New Book: The Real Pepsi Challenge
I'm a Diet Coke fan all the way, but a new book reviewed today in USA TODAY sounds interesting: THE REAL PEPSI CHALLENGE: THE INSPIRATIONAL STORY OF BREAKING THE COLOR BARRIER IN AMERICAN BUSINESS by Stephanie Capparell.
The book details Pepsi's efforts to market their product to blacks in the 1940s, and the company's hiring of a dozen black men in their marketing department: "...the heroes of Capparell's book are the black sales reps who stepped across the threshold, breaking a 'color barrier' in the corporate world some seven years before Jackie Robinson did the same in baseball."
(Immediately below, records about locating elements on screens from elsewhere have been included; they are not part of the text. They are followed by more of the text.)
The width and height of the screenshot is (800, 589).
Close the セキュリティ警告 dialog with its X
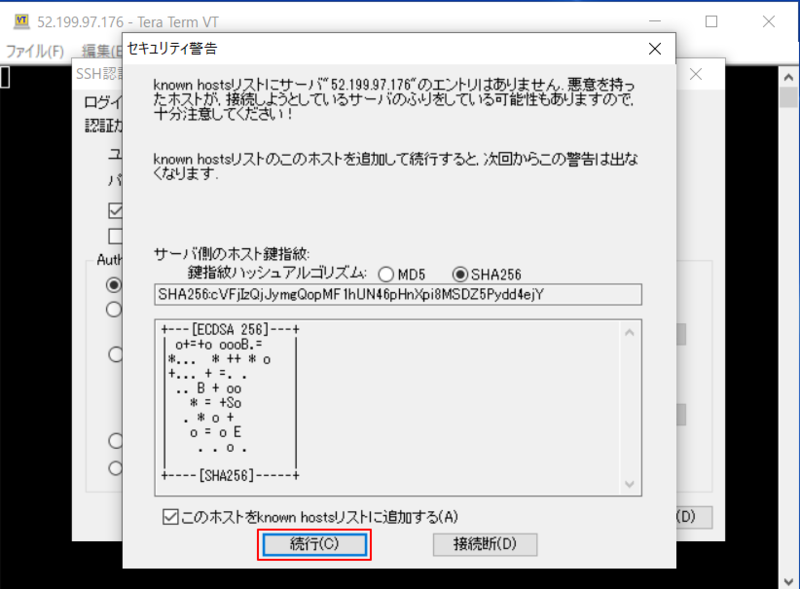[x=655, y=48]

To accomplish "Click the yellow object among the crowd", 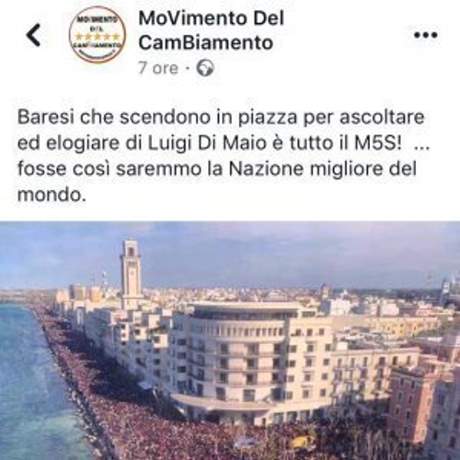I will point(302,442).
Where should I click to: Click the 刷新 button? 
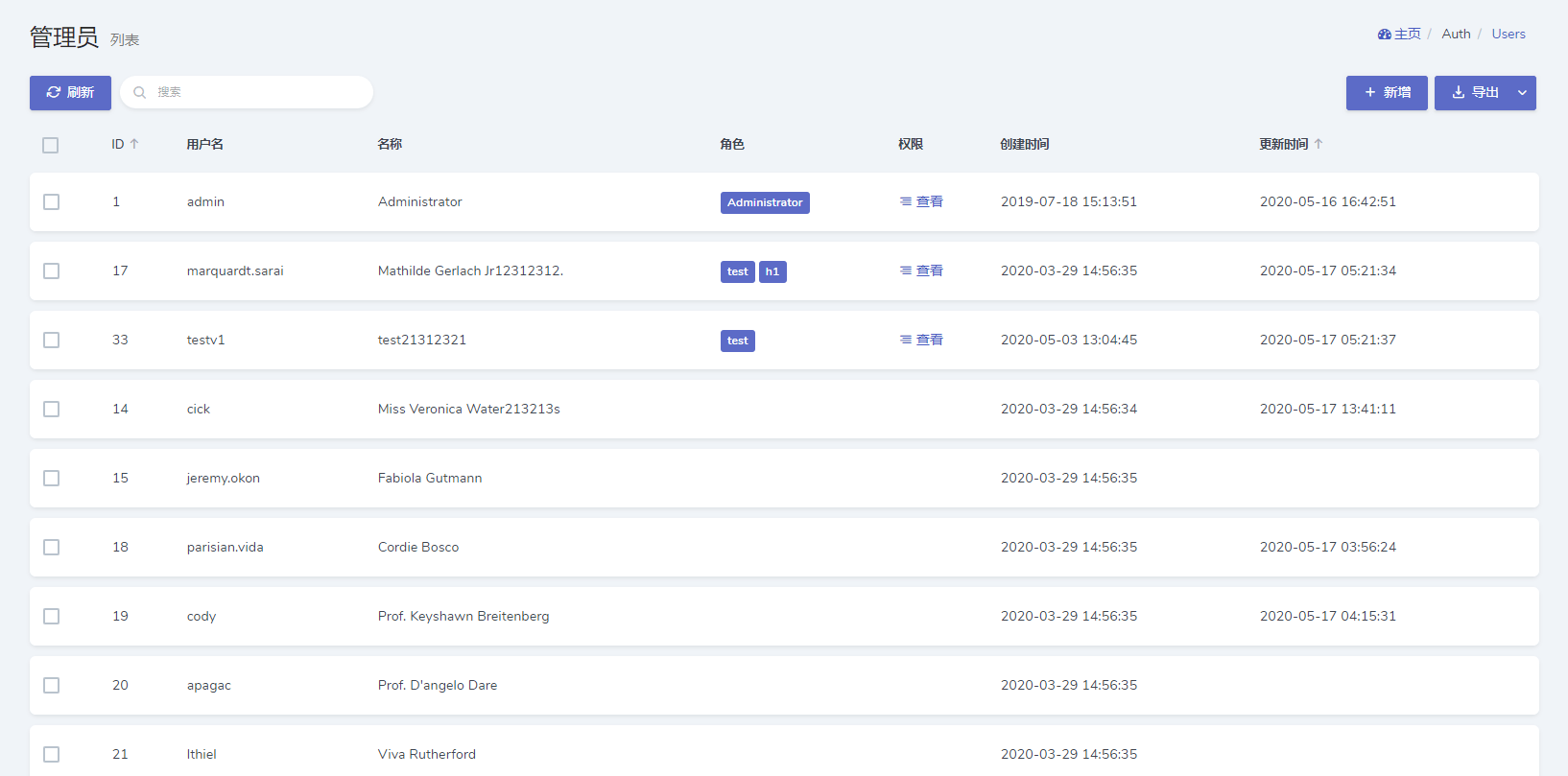[70, 93]
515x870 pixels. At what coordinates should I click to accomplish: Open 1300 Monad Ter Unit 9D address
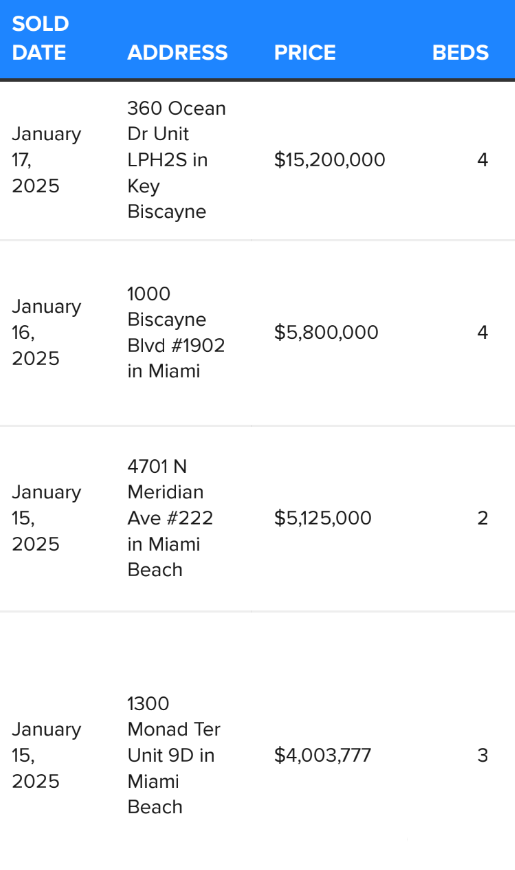(174, 755)
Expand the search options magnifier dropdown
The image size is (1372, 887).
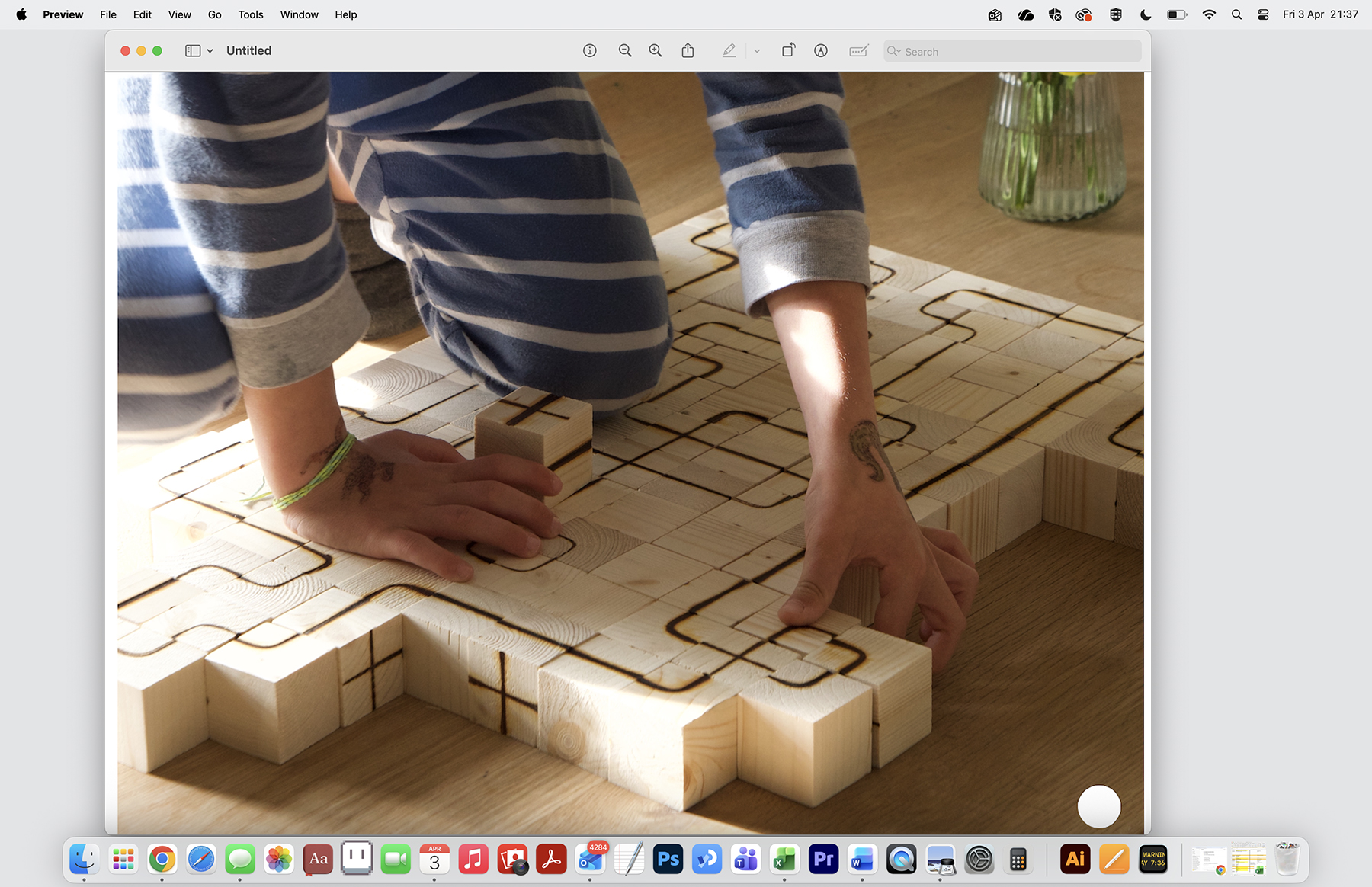click(x=894, y=52)
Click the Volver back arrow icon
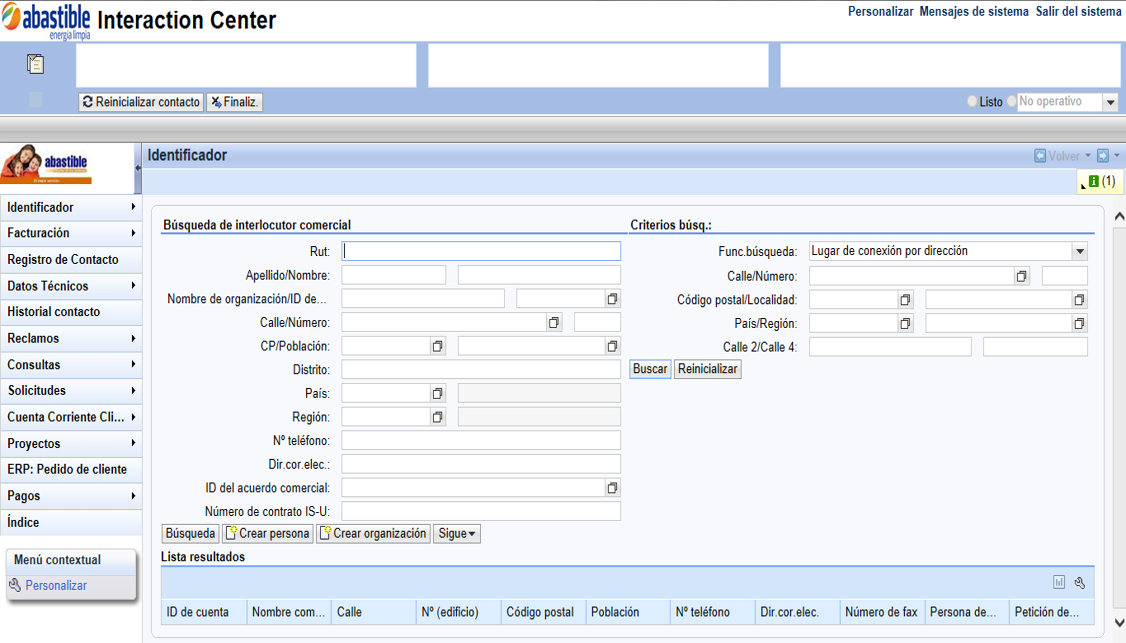The height and width of the screenshot is (643, 1126). (1040, 156)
"...the Pepsi team was traveling a largely segregated country. They were forced to sit in the backs of buses, ride in separate train compartments, eat behind closed curtains in dining cars and stay with a network of families because many hotels didn't want their business."
This sounds like an interesting slice of American history.
However, I think I might disagree with the author's conclusion, per the review, in which she sees this as a problem: "Managers today aren't so much thinking about how to keep minorities out, she writes, as not thinking about minorities at all."
I'd say that should be regarded as a sign of progress...hopefully an indicator that six decades later, we are nearing the goal of a colorblind society.